Required action:
Down to the last line, reproduce the data below exactly.

Dataset:

===

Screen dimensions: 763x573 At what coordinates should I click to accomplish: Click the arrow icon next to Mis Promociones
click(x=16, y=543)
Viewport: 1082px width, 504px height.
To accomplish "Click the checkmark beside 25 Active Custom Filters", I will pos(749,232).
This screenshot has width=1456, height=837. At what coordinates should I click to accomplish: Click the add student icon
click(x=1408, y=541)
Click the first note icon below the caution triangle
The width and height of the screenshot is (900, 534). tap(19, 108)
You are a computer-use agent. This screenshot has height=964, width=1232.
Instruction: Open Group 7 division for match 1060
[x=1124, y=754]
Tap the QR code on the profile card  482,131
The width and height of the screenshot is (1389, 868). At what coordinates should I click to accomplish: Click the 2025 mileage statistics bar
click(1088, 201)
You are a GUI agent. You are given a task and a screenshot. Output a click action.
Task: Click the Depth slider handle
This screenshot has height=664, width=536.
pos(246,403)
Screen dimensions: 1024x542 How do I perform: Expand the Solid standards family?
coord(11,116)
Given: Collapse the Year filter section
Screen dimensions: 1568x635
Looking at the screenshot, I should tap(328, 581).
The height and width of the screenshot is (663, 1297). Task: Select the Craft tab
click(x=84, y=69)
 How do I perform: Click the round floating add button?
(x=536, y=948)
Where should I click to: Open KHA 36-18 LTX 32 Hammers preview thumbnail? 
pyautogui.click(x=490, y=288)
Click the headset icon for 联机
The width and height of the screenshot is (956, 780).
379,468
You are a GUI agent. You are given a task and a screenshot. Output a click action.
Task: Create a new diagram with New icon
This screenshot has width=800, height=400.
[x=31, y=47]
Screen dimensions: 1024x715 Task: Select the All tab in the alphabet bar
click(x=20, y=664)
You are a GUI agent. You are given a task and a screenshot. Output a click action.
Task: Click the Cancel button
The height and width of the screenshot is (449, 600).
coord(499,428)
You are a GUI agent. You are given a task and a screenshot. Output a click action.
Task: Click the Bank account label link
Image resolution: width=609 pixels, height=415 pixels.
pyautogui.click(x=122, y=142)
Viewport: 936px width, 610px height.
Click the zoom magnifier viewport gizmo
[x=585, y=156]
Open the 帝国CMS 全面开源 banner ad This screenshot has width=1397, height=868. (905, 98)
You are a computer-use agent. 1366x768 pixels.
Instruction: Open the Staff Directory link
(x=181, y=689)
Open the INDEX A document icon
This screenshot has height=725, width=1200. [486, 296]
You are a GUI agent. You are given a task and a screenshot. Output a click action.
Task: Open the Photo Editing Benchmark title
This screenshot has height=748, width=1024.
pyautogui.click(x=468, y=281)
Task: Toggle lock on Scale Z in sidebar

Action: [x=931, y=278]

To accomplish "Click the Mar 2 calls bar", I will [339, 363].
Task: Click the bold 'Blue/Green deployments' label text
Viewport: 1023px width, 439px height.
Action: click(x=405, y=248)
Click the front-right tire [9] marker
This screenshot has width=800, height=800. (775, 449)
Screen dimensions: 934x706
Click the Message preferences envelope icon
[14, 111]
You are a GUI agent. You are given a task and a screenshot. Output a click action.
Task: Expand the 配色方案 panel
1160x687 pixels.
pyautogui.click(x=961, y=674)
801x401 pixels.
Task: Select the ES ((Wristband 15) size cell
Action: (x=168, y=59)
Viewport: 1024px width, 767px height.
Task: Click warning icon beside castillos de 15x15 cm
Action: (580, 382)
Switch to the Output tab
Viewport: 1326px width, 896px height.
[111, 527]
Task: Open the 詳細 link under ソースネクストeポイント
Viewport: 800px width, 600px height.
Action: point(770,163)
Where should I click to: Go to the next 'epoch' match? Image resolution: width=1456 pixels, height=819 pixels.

===

Solution to this exercise:
Screen dimensions: 763x573 At what coordinates should I click to accomplish: Click the arrow icon next to Mis Promociones
click(x=16, y=543)
Viewport: 1082px width, 504px height.
To accomplish "Click the checkmark beside 25 Active Custom Filters", I will pos(749,232).
This screenshot has width=1456, height=837. At what coordinates should I click to accomplish: Click the add student icon
click(x=1408, y=541)
Click the first note icon below the caution triangle
The width and height of the screenshot is (900, 534). tap(19, 108)
You are a computer-use agent. This screenshot has height=964, width=1232.
Instruction: Open Group 7 division for match 1060
[x=1124, y=754]
Tap the QR code on the profile card  482,131
The width and height of the screenshot is (1389, 868). At what coordinates should I click to accomplish: Click the 2025 mileage statistics bar
click(1088, 201)
You are a GUI agent. You are given a task and a screenshot. Output a click action.
Task: Click the Depth slider handle
This screenshot has height=664, width=536.
pos(246,403)
Screen dimensions: 1024x542 How do I perform: Expand the Solid standards family?
coord(11,116)
Given: Collapse the Year filter section
Screen dimensions: 1568x635
Looking at the screenshot, I should tap(328, 581).
The height and width of the screenshot is (663, 1297). Task: Select the Craft tab
click(x=84, y=69)
 How do I perform: Click the round floating add button?
(x=536, y=948)
Where should I click to: Open KHA 36-18 LTX 32 Hammers preview thumbnail? 
pyautogui.click(x=490, y=288)
Click the headset icon for 联机
The width and height of the screenshot is (956, 780).
379,468
You are a GUI agent. You are given a task and a screenshot. Output a click action.
Task: Create a new diagram with New icon
This screenshot has width=800, height=400.
[x=31, y=47]
Screen dimensions: 1024x715 Task: Select the All tab in the alphabet bar
click(x=20, y=664)
You are a GUI agent. You are given a task and a screenshot. Output a click action.
Task: Click the Cancel button
The height and width of the screenshot is (449, 600).
coord(499,428)
You are a GUI agent. You are given a task and a screenshot. Output a click action.
Task: Click the Bank account label link
Image resolution: width=609 pixels, height=415 pixels.
pyautogui.click(x=122, y=142)
Viewport: 936px width, 610px height.
Click the zoom magnifier viewport gizmo
[x=585, y=156]
Open the 帝国CMS 全面开源 banner ad This screenshot has width=1397, height=868. (905, 98)
You are a computer-use agent. 1366x768 pixels.
Instruction: Open the Staff Directory link
(x=181, y=689)
Open the INDEX A document icon
This screenshot has height=725, width=1200. [486, 296]
You are a GUI agent. You are given a task and a screenshot. Output a click action.
Task: Open the Photo Editing Benchmark title
This screenshot has height=748, width=1024.
pyautogui.click(x=468, y=281)
Task: Toggle lock on Scale Z in sidebar

Action: [x=931, y=278]

To accomplish "Click the Mar 2 calls bar", I will [339, 363].
Task: Click the bold 'Blue/Green deployments' label text
Viewport: 1023px width, 439px height.
Action: click(x=405, y=248)
Click the front-right tire [9] marker
This screenshot has width=800, height=800. (775, 449)
Screen dimensions: 934x706
Click the Message preferences envelope icon
[14, 111]
You are a GUI agent. You are given a task and a screenshot. Output a click action.
Task: Expand the 配色方案 panel
1160x687 pixels.
pyautogui.click(x=961, y=674)
801x401 pixels.
Task: Select the ES ((Wristband 15) size cell
Action: (x=168, y=59)
Viewport: 1024px width, 767px height.
Task: Click warning icon beside castillos de 15x15 cm
Action: (580, 382)
Switch to the Output tab
Viewport: 1326px width, 896px height.
[111, 527]
Task: Open the 詳細 link under ソースネクストeポイント
Viewport: 800px width, 600px height.
Action: point(770,163)
Where should I click to: Go to the next 'epoch' match? Image resolution: width=1456 pixels, height=819 pixels.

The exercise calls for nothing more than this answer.